In recent years, scientists at Washington University have established links between sleep problems and Alzheimer’s. For example, they have shown in people and in mice that sleep loss contributes to the growth of brain plaques characteristic of Alzheimer’s and increases the risk of dementia.
The new research, in mice, demonstrates that eliminating a protein that stimulates the brain to awaken from sleep—called orexin—made mice sleep longer and strongly slowed the production of brain plaques.
“We should be looking hard at orexin as a potential target for preventing Alzheimer’s disease,” said senior author David Holtzman, MD, chief of the Department of Neurology. “Blocking orexin to increase sleep in patients with sleep abnormalities, or perhaps even to improve sleep efficiency in healthy people, may be a way to reduce the risk of Alzheimer’s.”

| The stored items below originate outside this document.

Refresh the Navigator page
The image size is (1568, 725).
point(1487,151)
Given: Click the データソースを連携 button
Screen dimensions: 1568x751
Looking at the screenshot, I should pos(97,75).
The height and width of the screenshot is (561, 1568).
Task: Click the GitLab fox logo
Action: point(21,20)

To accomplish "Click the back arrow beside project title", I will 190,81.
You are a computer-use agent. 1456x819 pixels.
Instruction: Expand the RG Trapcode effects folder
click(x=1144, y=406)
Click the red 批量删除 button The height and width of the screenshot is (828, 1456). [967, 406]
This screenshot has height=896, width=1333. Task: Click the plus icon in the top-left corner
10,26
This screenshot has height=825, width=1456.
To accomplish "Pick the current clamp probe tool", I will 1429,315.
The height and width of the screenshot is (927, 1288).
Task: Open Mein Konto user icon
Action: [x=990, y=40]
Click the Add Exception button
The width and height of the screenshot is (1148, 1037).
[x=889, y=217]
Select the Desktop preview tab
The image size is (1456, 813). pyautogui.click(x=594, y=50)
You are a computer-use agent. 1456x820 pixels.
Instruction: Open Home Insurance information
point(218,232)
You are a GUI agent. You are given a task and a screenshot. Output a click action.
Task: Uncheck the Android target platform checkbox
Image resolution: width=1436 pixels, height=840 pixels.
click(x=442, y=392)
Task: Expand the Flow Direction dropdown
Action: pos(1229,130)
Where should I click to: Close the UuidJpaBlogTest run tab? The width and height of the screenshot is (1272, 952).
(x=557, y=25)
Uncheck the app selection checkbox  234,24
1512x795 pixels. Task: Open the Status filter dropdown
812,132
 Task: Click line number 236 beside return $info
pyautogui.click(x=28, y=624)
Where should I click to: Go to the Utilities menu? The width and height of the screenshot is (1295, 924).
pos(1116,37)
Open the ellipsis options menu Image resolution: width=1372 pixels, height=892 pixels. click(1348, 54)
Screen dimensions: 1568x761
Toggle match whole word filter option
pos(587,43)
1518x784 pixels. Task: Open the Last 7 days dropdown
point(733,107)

Protein’s effect on sleep and plaques
Orexin is made by cells in the brain’s hypothalamus, an area of the brain responsible for hormone production, and stimulates wakefulness.
In the current study, the researchers worked with mice genetically engineered to develop a buildup of amyloid beta protein in the brain, which is characteristic of Alzheimer’s disease. When the researchers bred these mice with mice lacking the gene for orexin, their offspring slept longer and developed only half as many Alzheimer’s plaques, compared with the mice that had the orexin protein.
Low orexin levels are associated with narcolepsy, a condition marked by excessive sleepiness and frequent daytime sleeping spells. The mice with no orexin typically slept an extra hour or more during the 12-hour period when mice with orexin became more active.
When scientists reversed the experiment and artificially increased orexin levels throughout the brain, the mice stayed awake longer and developed more Alzheimer’s-like plaques.
But if the researchers changed orexin levels only in part of the brain—a change that did not affect the amount of time mice slept—plaque levels were unaffected.
“The fact that orexin can only affect plaques when it also affects sleep means we will have to think carefully about how to target it for Alzheimer’s prevention,” Holtzman said. “But the declines in plaque levels that we saw in the mice were very strong, so we’re still very interested in exploring its potential for reducing risk.”
He and his colleagues, including neurologist and first author Jee Hoon Roh, MD, PhD, currently are studying the effects of sleep medications on amyloid beta production and plaque accumulation. The FDA recently approved Belsomra, the first sleep medication that affects orexin, and the researchers hope to assess it or similar drugs in the future.
In related work, neurologist Brendan Lucey, MD, is working on a clinical study as part of Washington University’s Healthy Aging and Senile Dementia program project grant, now in its 30th consecutive year of funding. He and colleagues are measuring multiple sleep parameters, including sleep efficiency and sleep stages, and correlating them with cognitive function, cerebrospinal fluid biomarkers for Alzheimer’s, and amyloid imaging in adults 65 and older.
In a separate clinical trial, Lucey and fellow neurologist Randall Bateman, MD, are investigating whether changing sleep by either deprivation or taking Sodium Oxybate, a sedative, affects concentrations of the brain protein amyloid beta compared to control subjects.